1485: Henry VII established the Yeoman of the Guard.

1580: Sir Francis Drake (pictured) completed his circumnavigation of the world when he arrived at Plymouth in the Golden Hind.

1650: Quakers, the more common name for the religious Society of Friends, came into being during a court case at which George Fox, the founder, told the magistrate "to quake and tremble at the word of the Lord". The magistrate, Gervasse Bennet, mocked Fox, saying that made all his followers "Quakers".

1925: In his workshop in London, John Logie Baird achieved the first television pictures using a dummy's head. He then persuaded a 15-year-old office boy, William Taynton, to sit in front of the camera to become the first live person captured on TV.

1937: The end of the world was almost nigh when the 500,000-ton asteroid Hermes shot past the Earth - closer than one had ever been before. It missed by 485,000 miles, but in astronomical terms it was a close shave.
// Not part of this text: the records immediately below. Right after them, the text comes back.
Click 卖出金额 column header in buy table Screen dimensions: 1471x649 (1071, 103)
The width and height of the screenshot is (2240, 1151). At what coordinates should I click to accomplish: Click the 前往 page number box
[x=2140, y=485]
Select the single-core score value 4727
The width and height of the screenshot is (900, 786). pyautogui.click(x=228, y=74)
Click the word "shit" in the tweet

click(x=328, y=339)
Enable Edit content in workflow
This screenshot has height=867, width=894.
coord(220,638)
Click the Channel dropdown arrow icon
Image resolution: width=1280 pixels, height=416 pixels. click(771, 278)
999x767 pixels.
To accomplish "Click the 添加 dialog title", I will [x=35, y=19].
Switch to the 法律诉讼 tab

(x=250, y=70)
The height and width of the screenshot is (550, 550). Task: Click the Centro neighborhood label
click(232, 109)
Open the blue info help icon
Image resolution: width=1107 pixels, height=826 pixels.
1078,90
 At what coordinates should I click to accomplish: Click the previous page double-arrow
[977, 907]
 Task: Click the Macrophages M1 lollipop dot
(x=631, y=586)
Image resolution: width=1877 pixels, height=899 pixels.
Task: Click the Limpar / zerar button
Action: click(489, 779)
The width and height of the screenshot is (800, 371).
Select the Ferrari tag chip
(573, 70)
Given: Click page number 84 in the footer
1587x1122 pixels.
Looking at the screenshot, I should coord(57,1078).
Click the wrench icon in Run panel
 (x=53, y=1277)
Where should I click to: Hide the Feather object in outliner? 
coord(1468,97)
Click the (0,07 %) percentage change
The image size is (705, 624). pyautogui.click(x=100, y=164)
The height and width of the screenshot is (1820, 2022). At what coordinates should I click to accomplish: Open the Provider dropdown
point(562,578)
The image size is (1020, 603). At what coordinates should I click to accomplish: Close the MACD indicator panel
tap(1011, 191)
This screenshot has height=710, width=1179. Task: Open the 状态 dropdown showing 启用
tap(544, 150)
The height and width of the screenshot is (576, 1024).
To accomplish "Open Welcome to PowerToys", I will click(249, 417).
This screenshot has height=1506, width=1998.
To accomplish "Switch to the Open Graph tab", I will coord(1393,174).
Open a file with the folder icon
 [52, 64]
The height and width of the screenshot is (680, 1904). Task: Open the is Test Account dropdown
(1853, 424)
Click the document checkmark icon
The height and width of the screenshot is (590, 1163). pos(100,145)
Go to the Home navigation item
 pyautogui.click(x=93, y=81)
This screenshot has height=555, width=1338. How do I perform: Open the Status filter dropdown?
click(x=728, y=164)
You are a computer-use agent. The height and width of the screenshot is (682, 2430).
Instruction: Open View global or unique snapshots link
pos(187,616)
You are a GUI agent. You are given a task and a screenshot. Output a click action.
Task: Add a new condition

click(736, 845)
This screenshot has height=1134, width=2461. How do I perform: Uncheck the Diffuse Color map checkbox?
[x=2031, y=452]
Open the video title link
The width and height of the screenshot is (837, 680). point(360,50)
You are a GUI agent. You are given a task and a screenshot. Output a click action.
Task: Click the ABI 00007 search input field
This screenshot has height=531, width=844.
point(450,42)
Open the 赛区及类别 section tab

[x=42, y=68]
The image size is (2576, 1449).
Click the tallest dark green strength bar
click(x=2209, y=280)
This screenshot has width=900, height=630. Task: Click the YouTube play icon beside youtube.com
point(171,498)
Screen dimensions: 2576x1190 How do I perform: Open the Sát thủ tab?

1938: Orson Welles's radio adaptation of HG Wells's War Of The Worlds caused panic in the US by convincing many listeners that Martians had really landed.

1975: The Forestry Commission said more than six million trees had been destroyed in Britain because of Dutch Elm Disease.

1990: Crews at work on the Channel Tunnel met for the first time when French workers drilled a pilot hole through to the British side of a service tunnel.

1991: The Queen opened the Queen Elizabeth Bridge over the Thames at Dartford.

ON THIS DAY LAST YEAR: Farmer Tony Martin, the eccentric loner who shot dead a teenage burglar, was cleared of murder - but was told he must spent at least another year in jail because there was "no excuse" for what he did.

1751: Playwright Richard Brinsley Sheridan (The Rivals, The School For Scandal) was born in Dublin.